The cashew tree (Anacardium occidentale) is found throughout the Brazilian territory, although it is better adapted to the northeastern coast climate. This fruit crop is essential to the agroindustry of the States of Ceará, Piauí and Rio Grande do Norte, where around 95% of the production is harvested and where the whole processing of the chestnut is done. It currently represents 157 million dollars in exports of nuts. Despite its socio-economic importance it still lags behind in the adoption of breeding technologies. There is very little information about the genetics of this species and no molecular tools yet developed. In this work we developed and characterized a set of microsatellite markers for Anacardium occidentale from the construction of genomic libraries enriched for repetitive sequences.

Material and methods

The markers developed were used in studies of genetic relationships among samples of the germplasm bank, and saturation of existing genetic maps of the species. Genomic libraries enriched for microsatellites were constructed and out of the 5,472 selected clones, 540 were sequenced and analyzed for the presence of microsatellites. A total of 117 sequences containing microsatellites were selected to design PCR primers and screen the resulting markers. One hundred pairs of primers were synthesized and initially tested for amplification in agarose gel. Fourteen markers were selected and characterized by fluorescent detection in an ABI 377 sequencer based on genotyping a representative set of 35 samples derived from the germplasm collection. Genetic parameters such as observed heterozygosity (Ho), expected heterozygosity (He), polymorphic information content (PIC) and power of exclusion (PE) for paretage testing were estimated.

Results

Great variability in analytical performance was seen among the tested microsatellite markers.Marker AOBR48, for example, proved to be the marker with the highest polymorphic information content. Analysis of accessions from the germplasm collection using microsatellite markers indicated that cashew and a commonly used dwarf clone likely have distinct origins, since they were separated into different groups based on similarity coefficients. Additionally, A. microcarpum, used as an outgroup control, clustered with accessions of the giant type. An F1 population derived from a cross between the dwarf cashew variety (CCP1001) and the giant type (CP 96) was used to map these microsatellites.
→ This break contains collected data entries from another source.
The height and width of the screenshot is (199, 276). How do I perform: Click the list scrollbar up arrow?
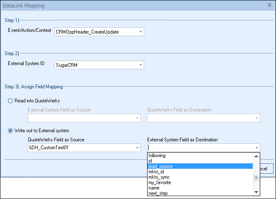pyautogui.click(x=257, y=156)
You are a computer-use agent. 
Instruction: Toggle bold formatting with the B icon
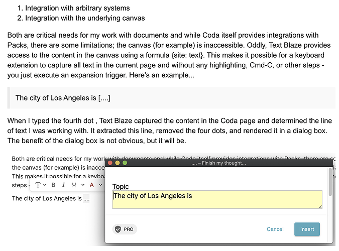53,185
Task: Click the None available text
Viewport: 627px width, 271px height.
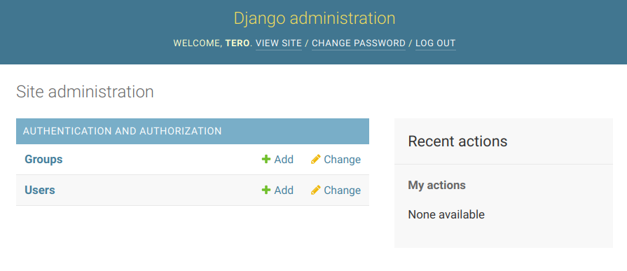Action: 446,215
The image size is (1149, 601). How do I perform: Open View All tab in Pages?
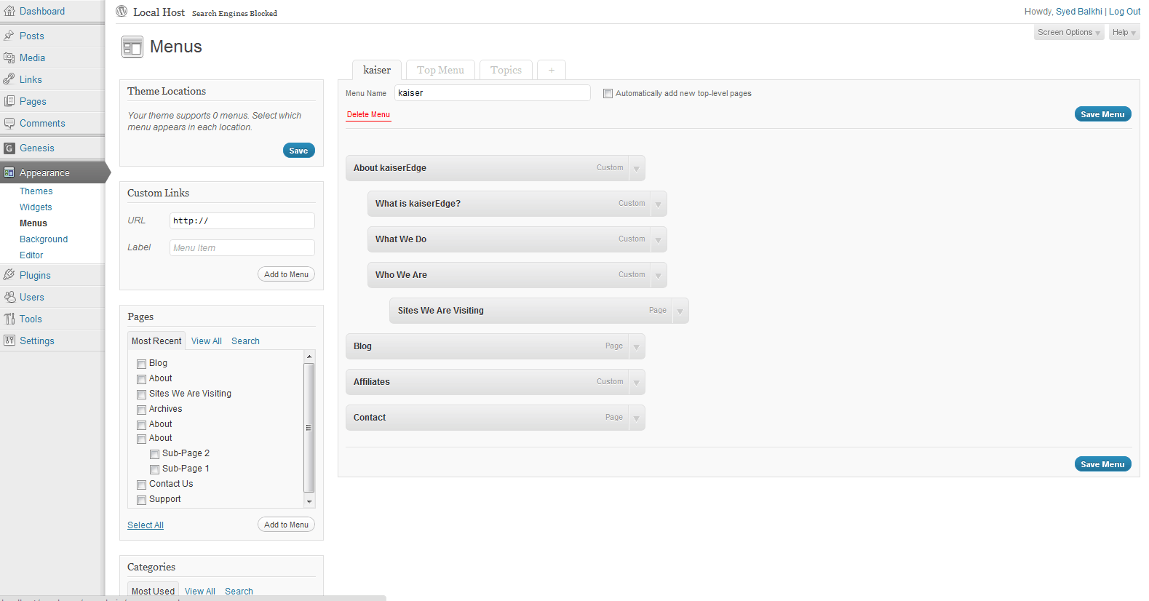coord(206,341)
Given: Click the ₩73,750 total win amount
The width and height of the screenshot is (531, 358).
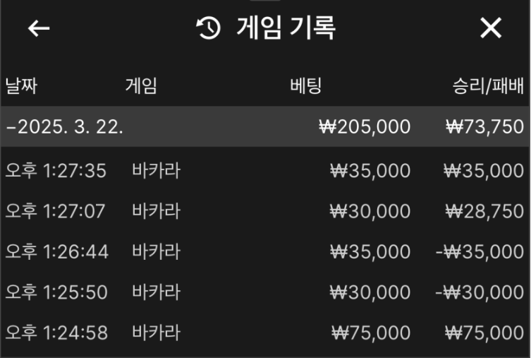Looking at the screenshot, I should pos(485,127).
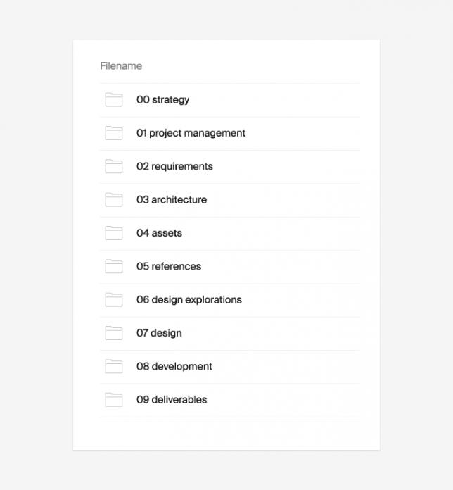Open the 00 strategy folder name

click(162, 100)
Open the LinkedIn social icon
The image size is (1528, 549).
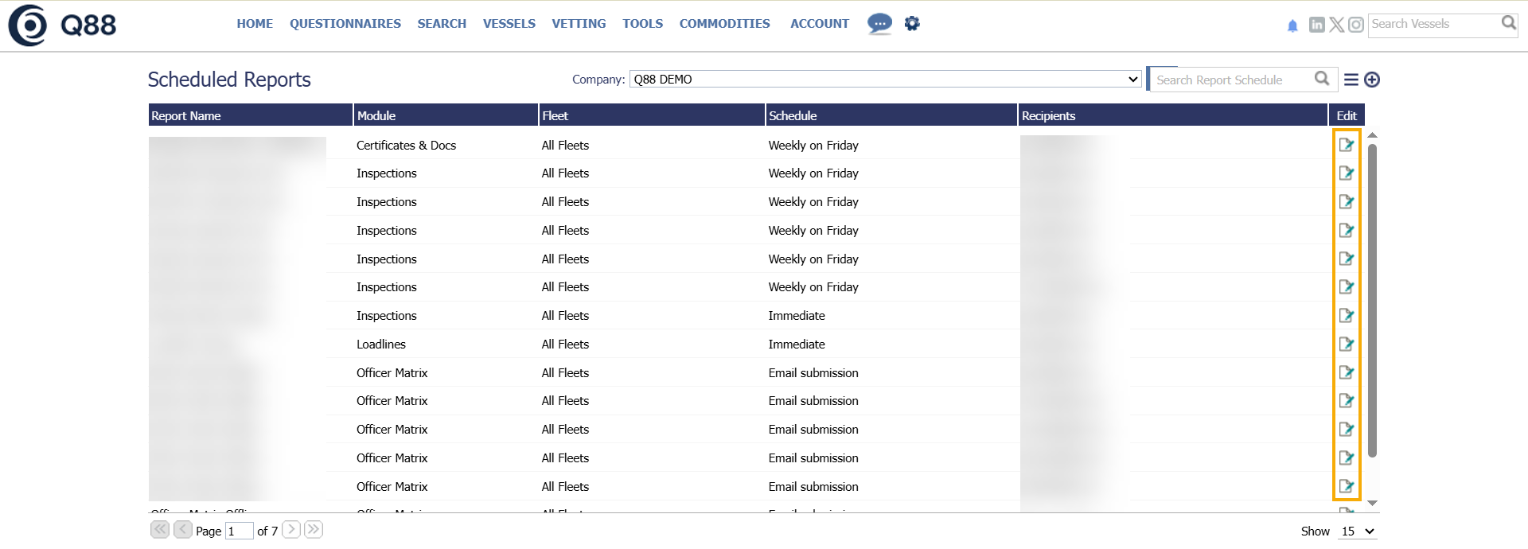1317,25
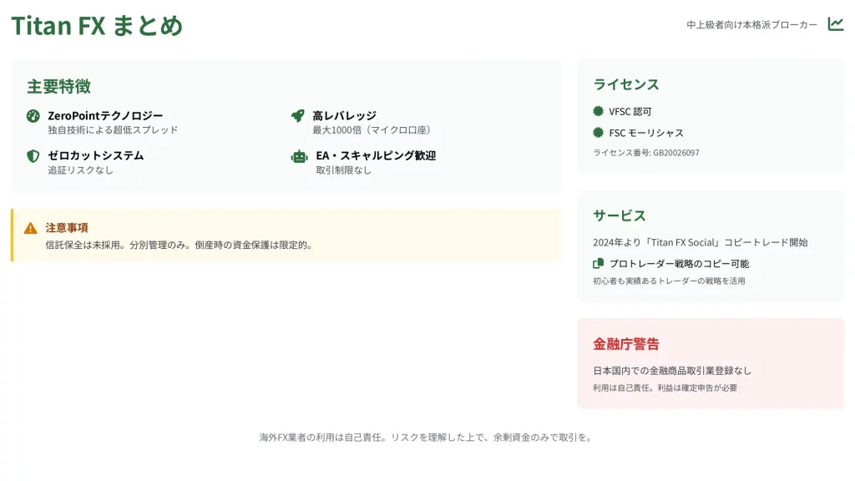This screenshot has height=481, width=855.
Task: Click the robot icon for EA・スキャルピング歓迎
Action: (x=299, y=155)
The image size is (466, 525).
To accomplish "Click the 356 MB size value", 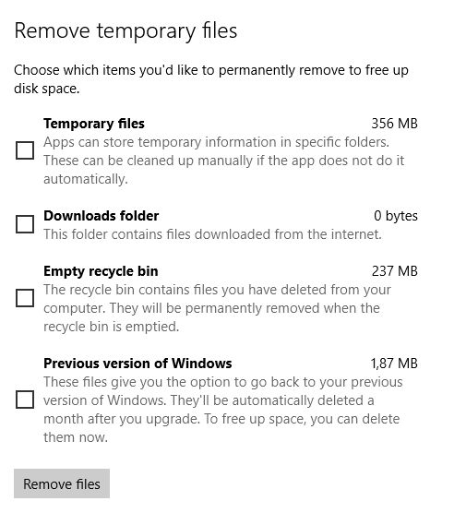I will (x=394, y=124).
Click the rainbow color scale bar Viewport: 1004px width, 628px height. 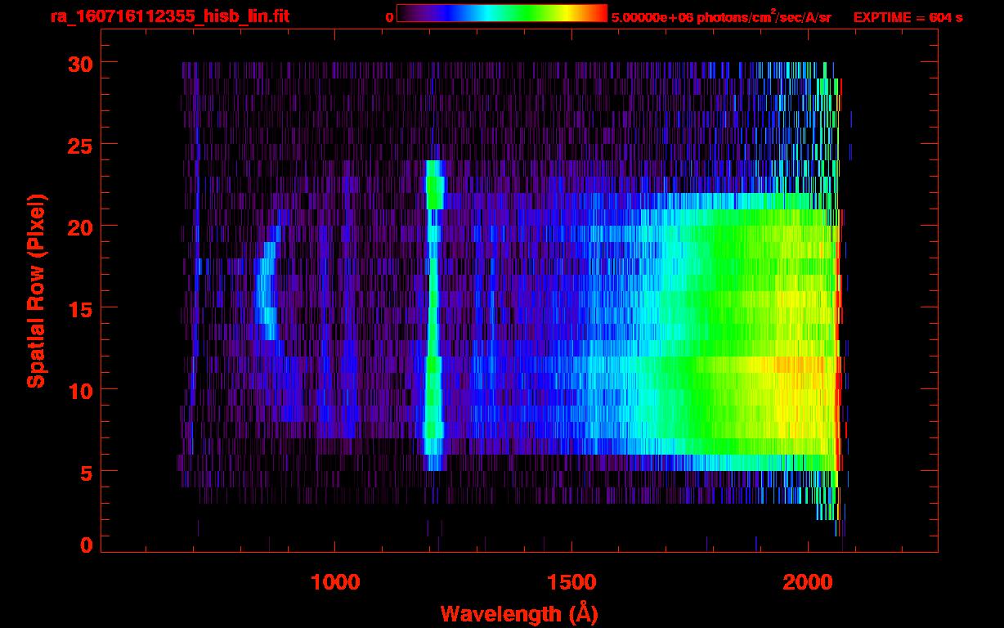coord(501,14)
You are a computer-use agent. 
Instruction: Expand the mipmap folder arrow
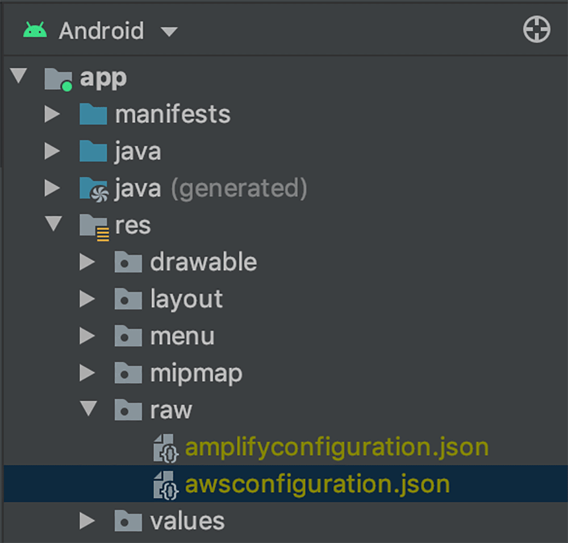tap(87, 372)
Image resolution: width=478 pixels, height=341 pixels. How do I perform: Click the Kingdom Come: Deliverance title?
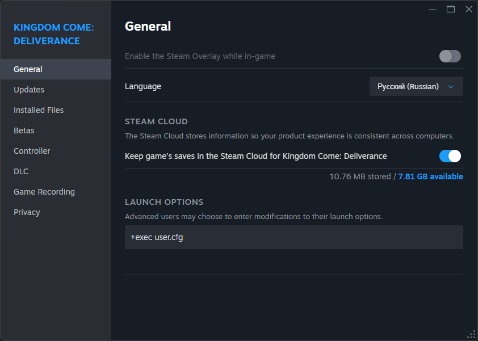coord(54,34)
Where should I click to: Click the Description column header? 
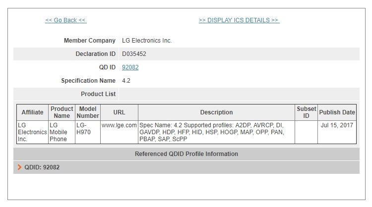[x=216, y=112]
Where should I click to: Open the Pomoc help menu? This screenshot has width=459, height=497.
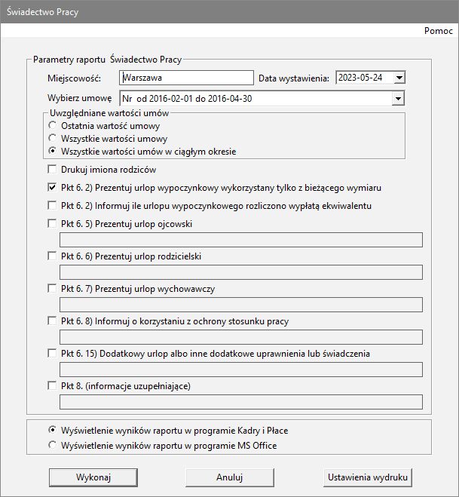(x=439, y=31)
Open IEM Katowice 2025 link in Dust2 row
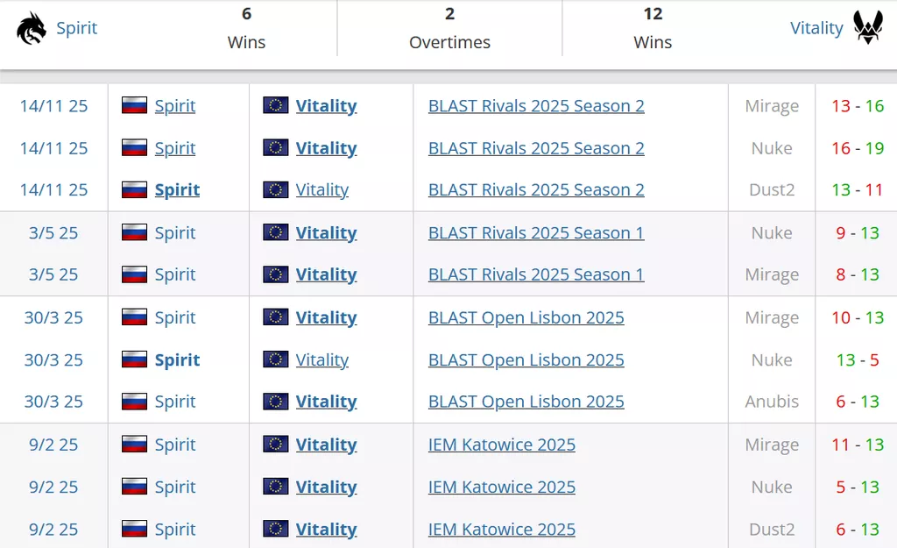Image resolution: width=897 pixels, height=548 pixels. 501,529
Among the hundred new markers developed in this study, 11 showed segregation of alleles from the female parent (CCP 1001) in the F1 population, while 21 showed segregation of alleles from the male parent (CP 96). Only three of the 100 tested markers were fully informative showing segregation of alleles from both parents in the F1 population. In total 29 markers could be mapped in this population and 11 markers were positioned in both, the male and female maps.

Conclusions

An initial set of microsatellites was developed for the Cashew tree. These new markers can be useful for a number of applications in germplasm analysis and breeding. The identification of duplicate accessions in the current germplasm collection, the study of genetic diversity in natural populations, represent immediate potential applications to better understand the existing diversity available to breed better clones. Genetic mapping of QTLs for some economically important traits such as increased yield and quality of fruits and cashew, and resistance to diseases could be future targets provided a higher marker density is achieved.